Ausgangstext:

○ ○ ○ ○

Vorbereitung auf den Krieg

"Von der Pike auf lernen" und "Etwas im Schilde führen"

"Von der Pike auf lernen"

Man wähnt sich in Friedenszeiten. Kein Gedanke an eine kriegerische Auseinandersetzung scheint in den Köpfen der Verantwortlichen zu kreisen. Und doch: Kinder spielen Krieg, schulen sich in Geschicklichkeit. Was im Spiel beginnt, wird für den heranwachsenden Herrscher immer mehr zum Ernst. Er wird auf den Krieg vorbereitet. Auf seinem Stundenplan stehen das Waffenwesen und die taktische Kriegsführung. 

 

Es gilt, die „Sieben Ritterlichen Künste“ zu erlernen: Reiten, Schießen mit Pfeil und Bogen, Fechten, Schwimmen, Jagen, das Schachspiel und die Dichtkunst.

 

In Lehrbüchern wie dem von Maximilian I. beauftragten Weisskunig wird in idealisierter Form die Ausbildung festgelegt. Vordergründig geht es um den Schutz für sein Land.

 

 Ausstellungshighlights

Holzschnitt, Foto: UMJ/N. Lackner

Hans Burgkmair (1473–1531)

Der junge Weisskunig spielt mit anderen Kindern

 

In: Marx Treitzsaurwein, Der Weiß Kunig. Eine Erzehlung von den Thaten Kaiser Maximilian des Ersten, 1514–1516 (Erstpublikation Wien 1775)

○ ○ ○ ○

Gegebene Zeilen:
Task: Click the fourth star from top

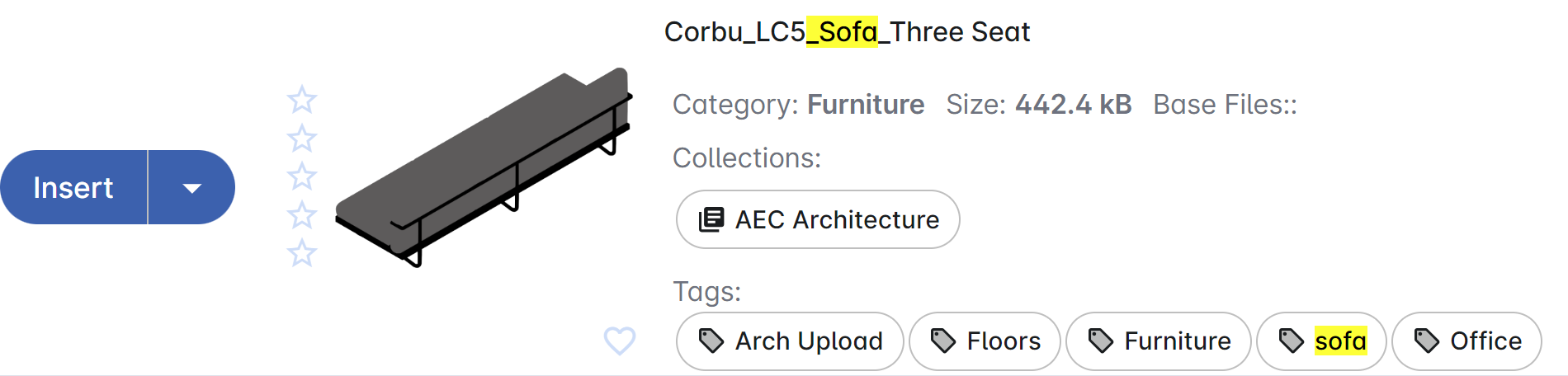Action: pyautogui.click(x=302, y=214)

○ ○ ○ ○

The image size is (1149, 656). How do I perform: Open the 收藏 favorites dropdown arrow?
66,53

○ ○ ○ ○

Deine Aufgabe: Schreibe den Ausgangstext zwischen „Vorbereitung auf den“ und „die taktische Kriegsführung.“ einschließlich ab und tausche dabei „Stundenplan“ gegen „Lehrplan“ aus. Die Zeilen spielen hierfür keine Rolle.

Vollständige Lösung:
Vorbereitung auf den Krieg

"Von der Pike auf lernen" und "Etwas im Schilde führen"

"Von der Pike auf lernen"

Man wähnt sich in Friedenszeiten. Kein Gedanke an eine kriegerische Auseinandersetzung scheint in den Köpfen der Verantwortlichen zu kreisen. Und doch: Kinder spielen Krieg, schulen sich in Geschicklichkeit. Was im Spiel beginnt, wird für den heranwachsenden Herrscher immer mehr zum Ernst. Er wird auf den Krieg vorbereitet. Auf seinem Lehrplan stehen das Waffenwesen und die taktische Kriegsführung.